ユラス人にしては男も距離が近い。しかも、チコ。旦那には自ら会いにも行かず、笑顔もなかったのにすっごくうれしそうでひどすぎると思うアーツであった。
彼らの多くはカーフたちより後にベガスに来たが、年齢も上でユラスで高い基準の教育を既に受けていたため、最長1年で一気に地域再生の教育と経験を積んで世界に派遣されていた。オリガン大陸に行ったメンバーもいるらしい。そして、年長組は元軍人であった。兵役をした者も含めると半分以上軍事経験があり、派遣先も安全区域とはいえ東アジアに比べたらだいぶ物騒な地域である。
これまでに西アジアの者も含め、ベガスから発った者に殉職者はいないが、遺書も置いて飛び立った者たちばかりであった。
考えてみれば、VEGAはもともと子供兵や戦地にいた女性たちの社会復帰などをしていた団体である。シグマやクルバトたちは、サダルが改宗した理由がここにもあるのではと思った。チコの周りは正直ヤバイ系の人間が揃っているが、それでも戦争をしないことを目標としている。

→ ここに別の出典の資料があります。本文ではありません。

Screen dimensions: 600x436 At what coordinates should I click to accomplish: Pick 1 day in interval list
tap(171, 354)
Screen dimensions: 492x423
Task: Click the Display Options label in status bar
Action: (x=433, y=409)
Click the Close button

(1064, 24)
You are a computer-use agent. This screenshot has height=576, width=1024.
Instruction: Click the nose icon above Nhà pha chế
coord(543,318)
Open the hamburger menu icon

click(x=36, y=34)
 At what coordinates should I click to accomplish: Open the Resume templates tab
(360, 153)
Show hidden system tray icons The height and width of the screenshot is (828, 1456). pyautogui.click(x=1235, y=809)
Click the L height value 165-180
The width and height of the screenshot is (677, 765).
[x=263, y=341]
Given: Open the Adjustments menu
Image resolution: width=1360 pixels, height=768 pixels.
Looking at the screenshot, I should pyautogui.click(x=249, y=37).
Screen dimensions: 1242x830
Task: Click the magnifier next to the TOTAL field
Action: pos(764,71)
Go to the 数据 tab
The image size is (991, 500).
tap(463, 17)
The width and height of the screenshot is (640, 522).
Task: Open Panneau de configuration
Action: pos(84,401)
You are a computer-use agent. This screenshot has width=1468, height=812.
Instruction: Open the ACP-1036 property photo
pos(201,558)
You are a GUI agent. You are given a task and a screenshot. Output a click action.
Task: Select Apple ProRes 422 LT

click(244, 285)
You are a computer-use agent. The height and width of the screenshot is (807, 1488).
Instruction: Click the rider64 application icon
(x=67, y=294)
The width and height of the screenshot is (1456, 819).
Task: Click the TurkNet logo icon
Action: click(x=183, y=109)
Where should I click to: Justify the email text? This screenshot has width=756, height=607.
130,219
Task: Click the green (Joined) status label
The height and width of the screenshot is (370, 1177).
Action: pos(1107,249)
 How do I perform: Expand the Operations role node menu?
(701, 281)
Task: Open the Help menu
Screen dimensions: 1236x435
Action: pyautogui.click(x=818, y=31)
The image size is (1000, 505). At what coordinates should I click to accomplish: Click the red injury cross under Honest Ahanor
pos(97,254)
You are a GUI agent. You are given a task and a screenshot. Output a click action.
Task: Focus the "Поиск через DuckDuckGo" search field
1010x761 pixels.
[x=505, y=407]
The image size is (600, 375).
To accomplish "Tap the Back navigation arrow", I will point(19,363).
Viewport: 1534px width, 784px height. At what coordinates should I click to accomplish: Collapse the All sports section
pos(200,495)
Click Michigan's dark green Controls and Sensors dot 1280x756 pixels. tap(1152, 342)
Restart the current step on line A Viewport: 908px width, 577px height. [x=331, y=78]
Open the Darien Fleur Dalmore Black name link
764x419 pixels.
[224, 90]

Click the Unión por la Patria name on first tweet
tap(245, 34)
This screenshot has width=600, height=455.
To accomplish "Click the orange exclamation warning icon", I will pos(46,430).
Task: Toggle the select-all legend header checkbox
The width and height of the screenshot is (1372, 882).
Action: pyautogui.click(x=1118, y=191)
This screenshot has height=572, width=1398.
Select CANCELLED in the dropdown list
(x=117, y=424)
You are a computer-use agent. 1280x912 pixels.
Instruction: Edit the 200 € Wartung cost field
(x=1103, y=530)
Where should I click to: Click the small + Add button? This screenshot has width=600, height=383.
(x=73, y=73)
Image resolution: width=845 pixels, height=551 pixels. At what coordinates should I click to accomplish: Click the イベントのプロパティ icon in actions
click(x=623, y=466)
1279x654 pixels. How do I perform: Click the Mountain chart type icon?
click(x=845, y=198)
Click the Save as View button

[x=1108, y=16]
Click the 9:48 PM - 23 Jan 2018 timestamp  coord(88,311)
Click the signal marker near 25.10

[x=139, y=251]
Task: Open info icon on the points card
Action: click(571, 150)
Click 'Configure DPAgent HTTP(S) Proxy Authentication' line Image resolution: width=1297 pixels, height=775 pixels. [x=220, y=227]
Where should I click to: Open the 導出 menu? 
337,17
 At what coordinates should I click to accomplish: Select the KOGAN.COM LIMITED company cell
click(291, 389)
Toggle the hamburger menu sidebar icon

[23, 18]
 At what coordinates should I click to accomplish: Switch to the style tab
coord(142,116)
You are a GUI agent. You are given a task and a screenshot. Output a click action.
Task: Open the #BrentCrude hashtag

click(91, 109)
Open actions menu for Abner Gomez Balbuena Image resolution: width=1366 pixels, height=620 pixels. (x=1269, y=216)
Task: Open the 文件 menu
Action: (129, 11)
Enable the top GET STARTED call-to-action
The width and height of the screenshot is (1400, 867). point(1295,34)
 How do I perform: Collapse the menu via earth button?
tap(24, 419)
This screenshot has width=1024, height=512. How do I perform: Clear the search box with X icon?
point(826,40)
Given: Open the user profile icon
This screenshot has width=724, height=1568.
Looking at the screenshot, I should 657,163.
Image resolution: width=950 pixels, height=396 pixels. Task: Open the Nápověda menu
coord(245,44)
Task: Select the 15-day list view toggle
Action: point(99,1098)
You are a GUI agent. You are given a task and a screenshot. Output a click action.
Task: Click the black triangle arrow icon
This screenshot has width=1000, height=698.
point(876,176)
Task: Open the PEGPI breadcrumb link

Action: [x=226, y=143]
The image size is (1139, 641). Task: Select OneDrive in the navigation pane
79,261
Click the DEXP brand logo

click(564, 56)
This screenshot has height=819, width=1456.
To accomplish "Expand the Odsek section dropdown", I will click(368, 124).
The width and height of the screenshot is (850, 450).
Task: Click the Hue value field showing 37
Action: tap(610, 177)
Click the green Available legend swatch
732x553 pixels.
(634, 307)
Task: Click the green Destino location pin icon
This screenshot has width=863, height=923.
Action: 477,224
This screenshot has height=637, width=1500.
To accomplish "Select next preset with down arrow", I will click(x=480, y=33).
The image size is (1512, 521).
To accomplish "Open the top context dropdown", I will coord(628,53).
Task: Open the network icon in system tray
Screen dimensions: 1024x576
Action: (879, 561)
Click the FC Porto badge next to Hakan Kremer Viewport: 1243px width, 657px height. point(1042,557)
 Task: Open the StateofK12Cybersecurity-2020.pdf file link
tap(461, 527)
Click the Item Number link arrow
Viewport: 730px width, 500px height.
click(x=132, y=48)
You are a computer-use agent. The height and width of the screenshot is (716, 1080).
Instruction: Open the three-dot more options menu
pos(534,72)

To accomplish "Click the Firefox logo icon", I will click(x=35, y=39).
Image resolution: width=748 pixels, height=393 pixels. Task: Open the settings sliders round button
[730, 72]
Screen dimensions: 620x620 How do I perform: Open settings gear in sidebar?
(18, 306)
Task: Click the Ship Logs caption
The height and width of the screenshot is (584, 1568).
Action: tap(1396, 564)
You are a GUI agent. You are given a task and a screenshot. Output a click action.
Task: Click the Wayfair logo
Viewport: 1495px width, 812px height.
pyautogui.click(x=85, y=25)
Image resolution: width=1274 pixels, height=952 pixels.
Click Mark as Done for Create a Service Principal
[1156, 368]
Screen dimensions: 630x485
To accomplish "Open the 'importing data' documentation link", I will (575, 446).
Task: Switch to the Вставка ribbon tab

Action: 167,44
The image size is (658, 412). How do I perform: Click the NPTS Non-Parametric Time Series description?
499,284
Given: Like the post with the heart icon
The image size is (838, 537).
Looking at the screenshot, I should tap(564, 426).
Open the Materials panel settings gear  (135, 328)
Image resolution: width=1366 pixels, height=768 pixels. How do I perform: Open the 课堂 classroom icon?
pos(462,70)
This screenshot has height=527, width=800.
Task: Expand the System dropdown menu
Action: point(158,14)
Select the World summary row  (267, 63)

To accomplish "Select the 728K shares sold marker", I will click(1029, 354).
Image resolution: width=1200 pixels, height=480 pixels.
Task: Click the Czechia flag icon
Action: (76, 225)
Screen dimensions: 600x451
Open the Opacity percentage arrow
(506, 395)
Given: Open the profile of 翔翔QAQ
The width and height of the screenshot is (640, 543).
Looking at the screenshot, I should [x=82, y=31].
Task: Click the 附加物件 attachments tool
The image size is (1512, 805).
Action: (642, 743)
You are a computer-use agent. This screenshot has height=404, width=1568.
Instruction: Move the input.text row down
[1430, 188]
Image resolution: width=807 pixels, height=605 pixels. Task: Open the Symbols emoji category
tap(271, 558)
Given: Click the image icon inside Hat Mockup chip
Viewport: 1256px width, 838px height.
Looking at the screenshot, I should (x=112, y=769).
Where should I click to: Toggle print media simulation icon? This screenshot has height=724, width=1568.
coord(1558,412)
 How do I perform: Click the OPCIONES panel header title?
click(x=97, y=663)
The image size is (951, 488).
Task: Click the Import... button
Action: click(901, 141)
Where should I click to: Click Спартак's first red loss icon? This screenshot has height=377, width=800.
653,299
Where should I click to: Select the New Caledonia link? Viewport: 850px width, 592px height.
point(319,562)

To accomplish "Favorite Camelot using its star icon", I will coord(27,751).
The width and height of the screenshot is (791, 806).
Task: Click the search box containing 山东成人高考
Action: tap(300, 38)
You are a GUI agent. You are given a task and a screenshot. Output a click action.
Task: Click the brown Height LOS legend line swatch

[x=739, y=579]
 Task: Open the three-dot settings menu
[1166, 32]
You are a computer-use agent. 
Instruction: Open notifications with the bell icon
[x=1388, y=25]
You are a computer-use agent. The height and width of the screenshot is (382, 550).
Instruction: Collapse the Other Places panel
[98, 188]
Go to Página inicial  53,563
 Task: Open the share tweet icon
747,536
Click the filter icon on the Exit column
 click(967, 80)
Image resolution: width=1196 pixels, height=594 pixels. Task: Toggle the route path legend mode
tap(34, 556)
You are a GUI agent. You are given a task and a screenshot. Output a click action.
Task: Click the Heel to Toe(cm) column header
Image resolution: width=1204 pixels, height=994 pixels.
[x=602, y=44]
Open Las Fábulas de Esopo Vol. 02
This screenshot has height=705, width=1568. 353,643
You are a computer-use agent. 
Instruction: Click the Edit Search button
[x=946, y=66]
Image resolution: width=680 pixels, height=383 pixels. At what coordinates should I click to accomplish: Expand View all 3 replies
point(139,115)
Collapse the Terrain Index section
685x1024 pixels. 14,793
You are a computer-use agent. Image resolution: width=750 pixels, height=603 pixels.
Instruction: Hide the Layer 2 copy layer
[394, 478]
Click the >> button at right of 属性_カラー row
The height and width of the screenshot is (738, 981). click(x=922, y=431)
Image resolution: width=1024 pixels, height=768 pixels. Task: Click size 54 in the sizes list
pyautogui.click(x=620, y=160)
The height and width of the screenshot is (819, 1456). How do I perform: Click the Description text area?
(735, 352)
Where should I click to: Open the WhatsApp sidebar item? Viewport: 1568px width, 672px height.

人間の移り変わる愛で、子供たちの心は救えないと思ったのではないだろうか。
彼らは確固とした平和への信念と愛を伝えたかったのではと思う。世界の、宇宙の、万象の真理を問う宗教はいくらでもあるが、愛国心、郷土愛、家族愛を抱きそれを超え、真実の愛を教理の礎として、政治基盤を持っているのは正道教だけだ。本来は、旧教新教もそうであったが。
この後、他の地域からも人が来るが、東アジアに滞在できるユラスの軍人、元軍人に現在人数制限があり、状況によっては現地も空けられないのであとは数人らしい。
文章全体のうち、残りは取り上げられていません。